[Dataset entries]
● ● ●
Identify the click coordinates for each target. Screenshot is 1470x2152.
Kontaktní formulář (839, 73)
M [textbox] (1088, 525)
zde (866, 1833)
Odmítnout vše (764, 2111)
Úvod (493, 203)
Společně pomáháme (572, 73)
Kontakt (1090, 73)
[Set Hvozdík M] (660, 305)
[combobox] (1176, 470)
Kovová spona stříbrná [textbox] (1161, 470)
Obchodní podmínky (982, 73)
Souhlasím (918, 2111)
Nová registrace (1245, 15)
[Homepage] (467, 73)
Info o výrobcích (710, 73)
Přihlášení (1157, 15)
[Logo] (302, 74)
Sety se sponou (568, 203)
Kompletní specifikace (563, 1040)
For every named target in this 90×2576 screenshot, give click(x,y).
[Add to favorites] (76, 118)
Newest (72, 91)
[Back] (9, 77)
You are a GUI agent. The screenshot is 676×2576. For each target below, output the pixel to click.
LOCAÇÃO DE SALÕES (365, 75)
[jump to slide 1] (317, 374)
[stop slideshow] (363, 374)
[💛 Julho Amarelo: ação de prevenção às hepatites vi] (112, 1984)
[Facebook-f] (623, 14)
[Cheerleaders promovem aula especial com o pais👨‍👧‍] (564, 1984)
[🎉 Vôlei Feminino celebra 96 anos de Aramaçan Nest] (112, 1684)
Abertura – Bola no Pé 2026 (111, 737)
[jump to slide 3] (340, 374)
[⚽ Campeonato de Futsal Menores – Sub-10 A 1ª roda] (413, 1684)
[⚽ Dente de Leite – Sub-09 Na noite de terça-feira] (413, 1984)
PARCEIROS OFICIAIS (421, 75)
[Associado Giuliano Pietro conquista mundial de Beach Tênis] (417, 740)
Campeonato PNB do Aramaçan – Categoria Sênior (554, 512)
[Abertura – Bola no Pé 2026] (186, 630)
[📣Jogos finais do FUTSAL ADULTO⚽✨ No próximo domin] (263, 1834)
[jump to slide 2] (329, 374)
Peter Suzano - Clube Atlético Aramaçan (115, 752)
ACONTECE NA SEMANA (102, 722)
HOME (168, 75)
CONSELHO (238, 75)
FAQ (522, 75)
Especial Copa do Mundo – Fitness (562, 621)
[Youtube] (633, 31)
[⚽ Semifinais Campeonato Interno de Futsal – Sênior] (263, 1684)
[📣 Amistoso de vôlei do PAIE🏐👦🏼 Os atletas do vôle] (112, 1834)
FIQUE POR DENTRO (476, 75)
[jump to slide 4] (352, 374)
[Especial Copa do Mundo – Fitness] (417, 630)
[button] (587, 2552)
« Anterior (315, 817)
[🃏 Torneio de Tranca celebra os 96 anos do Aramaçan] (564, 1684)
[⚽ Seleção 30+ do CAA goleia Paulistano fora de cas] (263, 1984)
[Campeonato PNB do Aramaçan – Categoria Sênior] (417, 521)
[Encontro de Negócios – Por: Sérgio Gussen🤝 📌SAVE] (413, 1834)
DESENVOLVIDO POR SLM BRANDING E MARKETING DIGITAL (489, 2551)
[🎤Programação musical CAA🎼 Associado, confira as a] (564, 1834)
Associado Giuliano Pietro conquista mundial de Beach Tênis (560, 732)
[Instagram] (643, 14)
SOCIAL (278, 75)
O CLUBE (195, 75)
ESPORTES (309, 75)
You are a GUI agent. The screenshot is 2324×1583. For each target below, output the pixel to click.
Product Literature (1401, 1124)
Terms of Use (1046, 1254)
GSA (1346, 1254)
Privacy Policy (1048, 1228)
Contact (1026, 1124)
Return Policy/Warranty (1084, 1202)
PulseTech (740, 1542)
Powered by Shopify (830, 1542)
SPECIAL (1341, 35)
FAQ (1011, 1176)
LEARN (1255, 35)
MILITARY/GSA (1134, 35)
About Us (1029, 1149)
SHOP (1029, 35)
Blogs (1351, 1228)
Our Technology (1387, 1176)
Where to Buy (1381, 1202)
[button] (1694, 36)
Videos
● ● ●
◆ WHAT THE EXERCISE ASKS ◆
In the data above, start at the line that has "HOME (168, 75)", stop after the line that has "[📣 Amistoso de", and print every line in between exactly as it stands.

◆ TASK ANSWER ◆
HOME (168, 75)
CONSELHO (238, 75)
FAQ (522, 75)
Especial Copa do Mundo – Fitness (562, 621)
[Youtube] (633, 31)
[⚽ Semifinais Campeonato Interno de Futsal – Sênior] (263, 1684)
[📣 Amistoso de vôlei do PAIE🏐👦🏼 Os atletas do vôle] (112, 1834)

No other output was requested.